___ MATERIAL PROVIDED
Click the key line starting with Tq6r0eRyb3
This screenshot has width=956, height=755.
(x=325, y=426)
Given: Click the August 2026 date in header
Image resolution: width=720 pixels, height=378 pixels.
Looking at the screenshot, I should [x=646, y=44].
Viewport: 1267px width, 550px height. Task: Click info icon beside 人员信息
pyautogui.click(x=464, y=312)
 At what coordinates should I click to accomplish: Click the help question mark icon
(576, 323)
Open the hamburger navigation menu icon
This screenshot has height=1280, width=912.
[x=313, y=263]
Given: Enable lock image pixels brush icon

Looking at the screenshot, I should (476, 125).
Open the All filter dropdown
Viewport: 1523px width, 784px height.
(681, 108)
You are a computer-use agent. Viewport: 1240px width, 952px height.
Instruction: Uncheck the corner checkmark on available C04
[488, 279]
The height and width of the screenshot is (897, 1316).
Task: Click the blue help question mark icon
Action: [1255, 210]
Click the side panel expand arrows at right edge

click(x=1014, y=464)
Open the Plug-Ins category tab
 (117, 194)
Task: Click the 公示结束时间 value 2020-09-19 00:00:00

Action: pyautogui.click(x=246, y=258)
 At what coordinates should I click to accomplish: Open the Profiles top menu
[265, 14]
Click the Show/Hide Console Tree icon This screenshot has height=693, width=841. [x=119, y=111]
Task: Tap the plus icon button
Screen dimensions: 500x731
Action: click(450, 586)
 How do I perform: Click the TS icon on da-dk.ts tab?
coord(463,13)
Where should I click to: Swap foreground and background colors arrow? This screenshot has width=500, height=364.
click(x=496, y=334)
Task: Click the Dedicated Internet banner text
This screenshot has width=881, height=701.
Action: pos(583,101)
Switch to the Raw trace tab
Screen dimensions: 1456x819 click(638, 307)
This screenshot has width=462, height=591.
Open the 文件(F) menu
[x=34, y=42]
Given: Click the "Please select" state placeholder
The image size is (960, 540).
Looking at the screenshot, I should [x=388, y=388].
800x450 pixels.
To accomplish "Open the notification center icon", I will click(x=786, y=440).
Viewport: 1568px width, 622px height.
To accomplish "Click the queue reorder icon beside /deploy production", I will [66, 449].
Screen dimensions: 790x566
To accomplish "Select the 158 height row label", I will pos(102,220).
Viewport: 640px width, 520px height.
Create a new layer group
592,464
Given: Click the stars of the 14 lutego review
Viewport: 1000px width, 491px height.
______
### PROBLEM TO WORK ON
Each record above is to be reproduced exactly, in full.

### TASK RESULT
Click the key line starting with Tq6r0eRyb3
This screenshot has width=956, height=755.
(x=325, y=426)
Given: Click the August 2026 date in header
Image resolution: width=720 pixels, height=378 pixels.
Looking at the screenshot, I should [x=646, y=44].
Viewport: 1267px width, 550px height. Task: Click info icon beside 人员信息
pyautogui.click(x=464, y=312)
 At what coordinates should I click to accomplish: Click the help question mark icon
(576, 323)
Open the hamburger navigation menu icon
This screenshot has height=1280, width=912.
[x=313, y=263]
Given: Enable lock image pixels brush icon

Looking at the screenshot, I should (476, 125).
Open the All filter dropdown
Viewport: 1523px width, 784px height.
(681, 108)
You are a computer-use agent. Viewport: 1240px width, 952px height.
Instruction: Uncheck the corner checkmark on available C04
[488, 279]
The height and width of the screenshot is (897, 1316).
Task: Click the blue help question mark icon
Action: [1255, 210]
Click the side panel expand arrows at right edge

click(x=1014, y=464)
Open the Plug-Ins category tab
 (117, 194)
Task: Click the 公示结束时间 value 2020-09-19 00:00:00

Action: pyautogui.click(x=246, y=258)
 At what coordinates should I click to accomplish: Open the Profiles top menu
[265, 14]
Click the Show/Hide Console Tree icon This screenshot has height=693, width=841. [x=119, y=111]
Task: Tap the plus icon button
Screen dimensions: 500x731
Action: click(450, 586)
 How do I perform: Click the TS icon on da-dk.ts tab?
coord(463,13)
Where should I click to: Swap foreground and background colors arrow? This screenshot has width=500, height=364.
click(x=496, y=334)
Task: Click the Dedicated Internet banner text
This screenshot has width=881, height=701.
Action: pos(583,101)
Switch to the Raw trace tab
Screen dimensions: 1456x819 click(638, 307)
This screenshot has width=462, height=591.
Open the 文件(F) menu
[x=34, y=42]
Given: Click the "Please select" state placeholder
The image size is (960, 540).
Looking at the screenshot, I should [x=388, y=388].
800x450 pixels.
To accomplish "Open the notification center icon", I will click(x=786, y=440).
Viewport: 1568px width, 622px height.
To accomplish "Click the queue reorder icon beside /deploy production", I will [66, 449].
Screen dimensions: 790x566
To accomplish "Select the 158 height row label", I will pos(102,220).
Viewport: 640px width, 520px height.
Create a new layer group
592,464
Given: Click the stars of the 14 lutego review
Viewport: 1000px width, 491px height.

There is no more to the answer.